Activity —
Produce an exact copy of all the data below, dropping every image.

Listed entries —

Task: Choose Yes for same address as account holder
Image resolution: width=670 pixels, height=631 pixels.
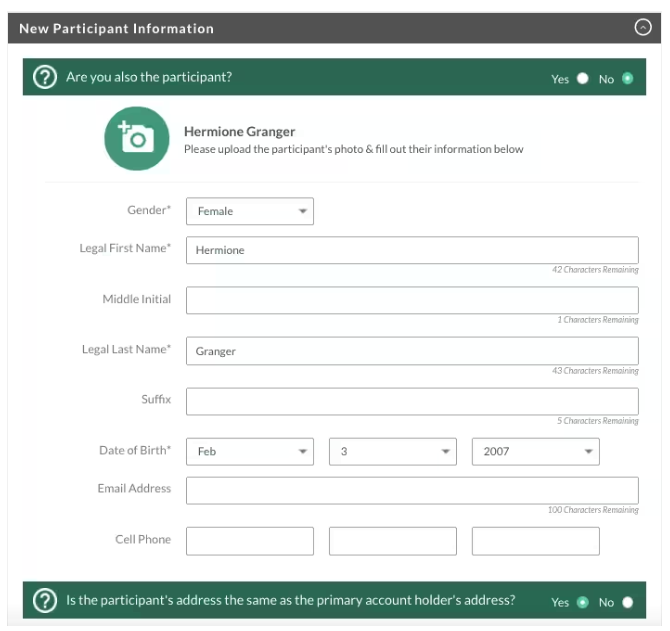Action: (x=583, y=602)
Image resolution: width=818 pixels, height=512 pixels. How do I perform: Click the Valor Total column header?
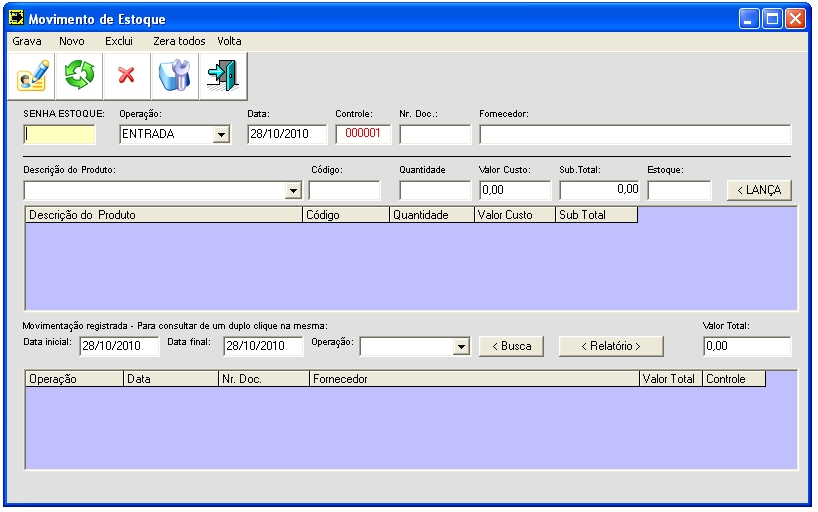pyautogui.click(x=670, y=380)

Solution for this problem —
Task: Choose Yes for same address as account holder
Image resolution: width=670 pixels, height=631 pixels.
Action: (x=583, y=602)
Image resolution: width=818 pixels, height=512 pixels. How do I perform: Click the Valor Total column header?
pyautogui.click(x=670, y=380)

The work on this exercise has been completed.